— START QUOTED PASSAGE —
Lorde at the Shrine 5/5 and 5/6/2022 Solar Power Tour: Concert Memory

I've been struggling with how to put my experience seeing Lorde in concert into words for well over a month now. Every time I sit down to write about it, my words feel robotic or not enough to sum up how beautiful and fulfilling those two nights were. But since today is the fifth anniversary of Melodrama, one of my favorite albums of all time, I figured it was finally time to see if I could find a way to articulate my feelings from that night in a way that feels close to true. 

Seeing Lorde was my treat at the end of a long week of final exams at the start of May. I actually had to beg my professor to extend the time I could take one of my final exams so that I could attend Lorde's first night at the Shrine, May 5th. Despite buying one ticket nearly a year in advance and the other months out, the stars managed to align so that I could bask in Lorde's glow for both LA tour stops. Since Lorde only comes out of hiding once every five years, I knew that these were two dates that I would have to build my orbit around. There were no make up chances in a few month's time.

So on Thursday night, I got dressed in my ode to Pure Heroine/Melodrama Lorde outfit in a safety pin jacket and black, sheer midi skirt and took a quick ride over the the Shrine where I flew through security. Even though I see the Shrine on a near daily basis while I walk around campus, I'd never actually been inside. The theater and its lobby walk a thin line between charmingly old and full of character and just dingy, but the dusty concert hall seemed like an apt and intimate place to see a Lorde show. As I was wandering around the lobby, I just so happened to nearly walk right into a YouTuber I've watched for a few years, Dustin Vuong. He was incredibly sweet as we said hello to each other, and then he pulled me in for a hug before continuing on with his friend. 

For night 1, I was situated in the balcony seats since I bought the ticket after they first went on sale. Luckily, though, I was close to the railing, and there were quite a few empty seats in a rows in front of me. While I was nervous about how the crowd would be that night through the chatter before her set and during the opener, those worries were quickly put to rest when Lorde took the stage. Remi Wolf opened both nights and struck me as a somewhat confusing musical choice for Lorde's demographic of dramatic ballads and breezy summer songs. It felt like Remi's set landed with about half the audience both nights.
— END QUOTED PASSAGE —
— START SUPPLIED ENTRIES —
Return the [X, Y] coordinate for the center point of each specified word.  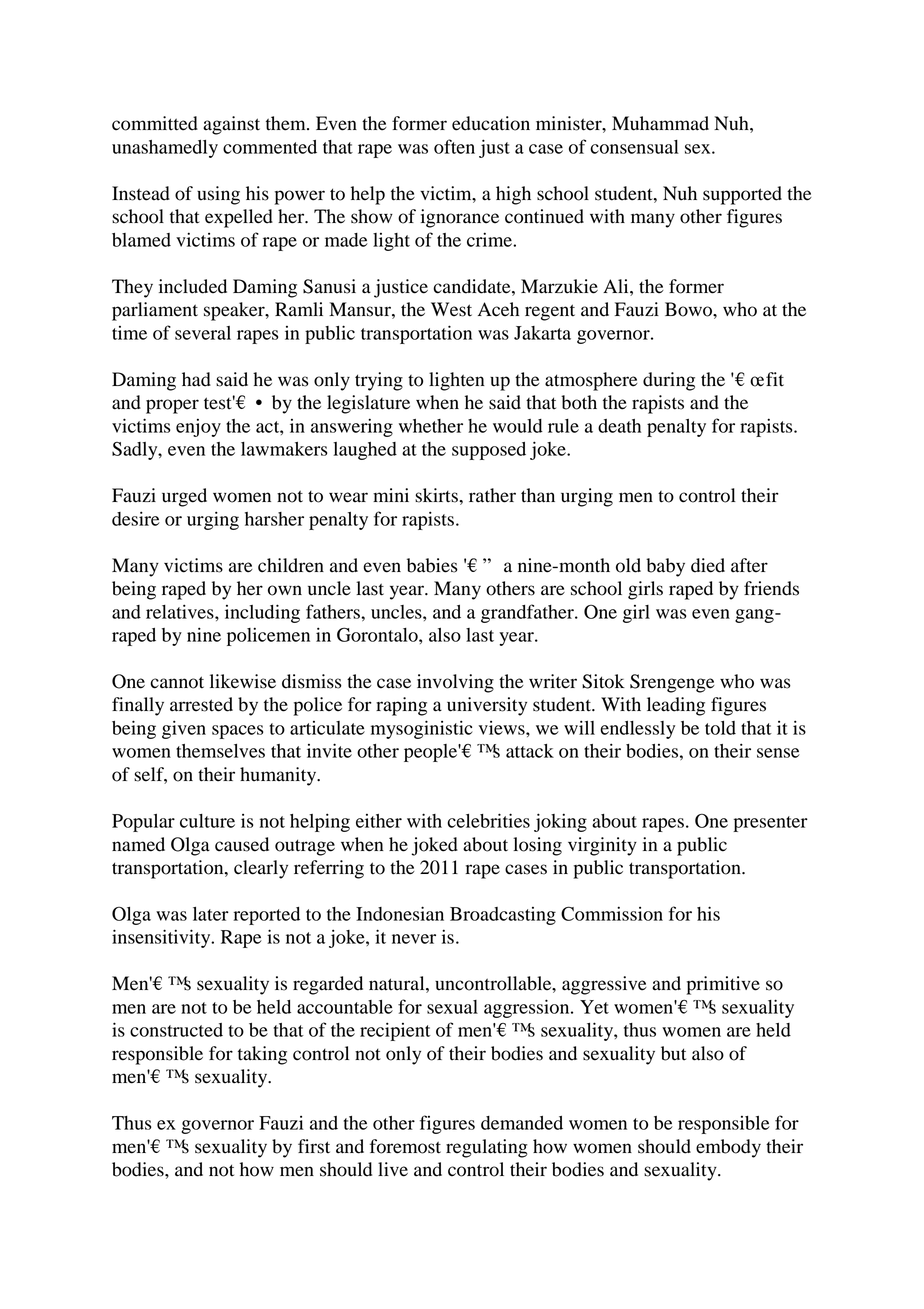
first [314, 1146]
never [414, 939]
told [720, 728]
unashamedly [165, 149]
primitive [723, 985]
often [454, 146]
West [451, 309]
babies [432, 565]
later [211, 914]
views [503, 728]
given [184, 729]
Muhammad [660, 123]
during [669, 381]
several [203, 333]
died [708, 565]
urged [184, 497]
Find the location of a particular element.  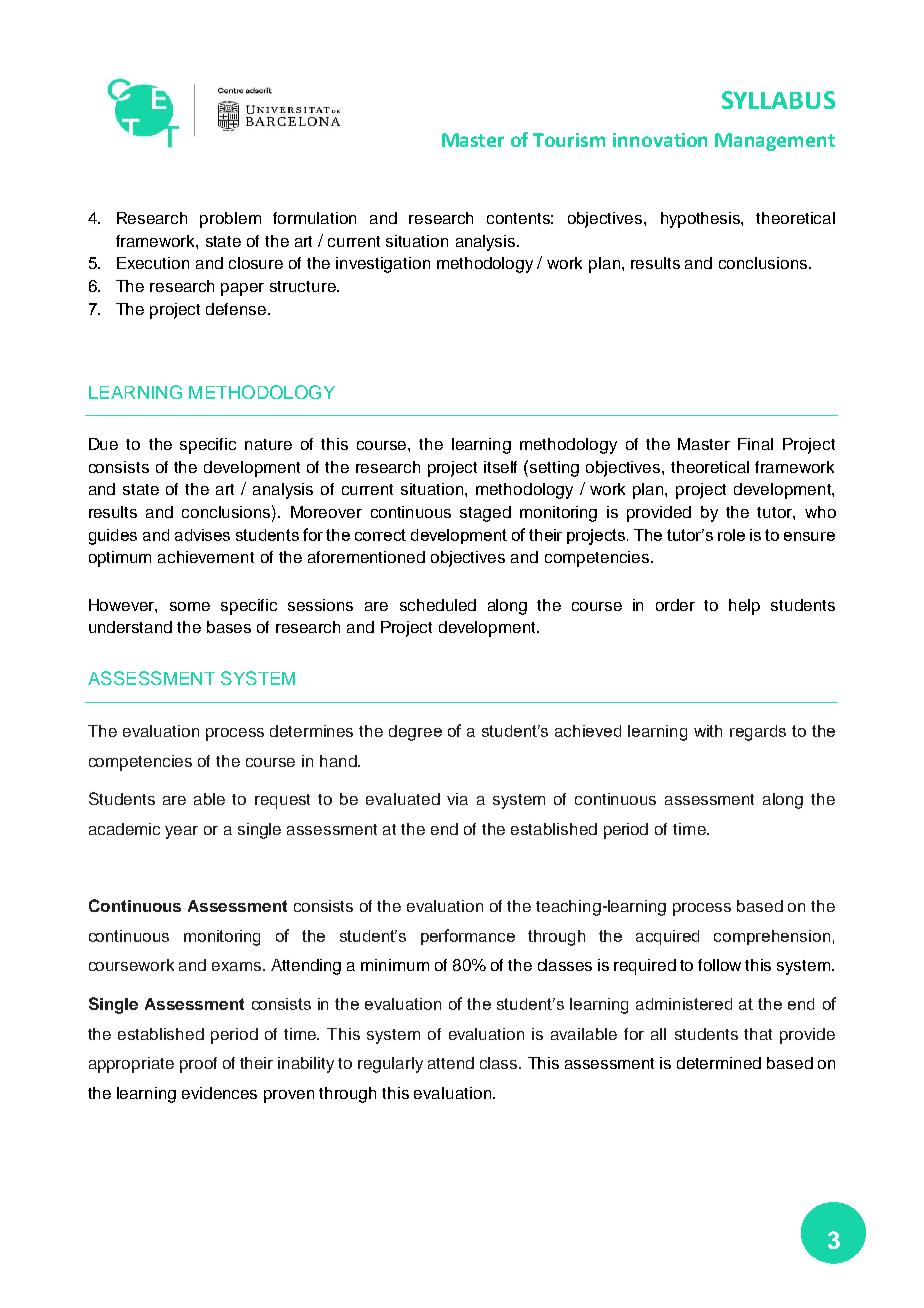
— END SUPPLIED ENTRIES —
CHALLENGES
A - In the concert memory, revise everything from "So on Thursday" down to "with his friend.", replacing "lobby" with "foyer".
B - Summarize the concert memory in two sentences.

PER-TASK ANSWERS
A -
So on Thursday night, I got dressed in my ode to Pure Heroine/Melodrama Lorde outfit in a safety pin jacket and black, sheer midi skirt and took a quick ride over the the Shrine where I flew through security. Even though I see the Shrine on a near daily basis while I walk around campus, I'd never actually been inside. The theater and its foyer walk a thin line between charmingly old and full of character and just dingy, but the dusty concert hall seemed like an apt and intimate place to see a Lorde show. As I was wandering around the foyer, I just so happened to nearly walk right into a YouTuber I've watched for a few years, Dustin Vuong. He was incredibly sweet as we said hello to each other, and then he pulled me in for a hug before continuing on with his friend.

B - On the fifth anniversary of Melodrama, the writer finally set down memories of seeing Lorde on both nights of her stop at the Shrine in early May, a treat after final exams that required asking a professor to extend the time for one exam. On the first night, the writer met YouTuber Dustin Vuong in the theater's lobby and watched from the balcony, where nerves about the crowd faded once Lorde took the stage after an opening set by Remi Wolf that landed with about half the audience.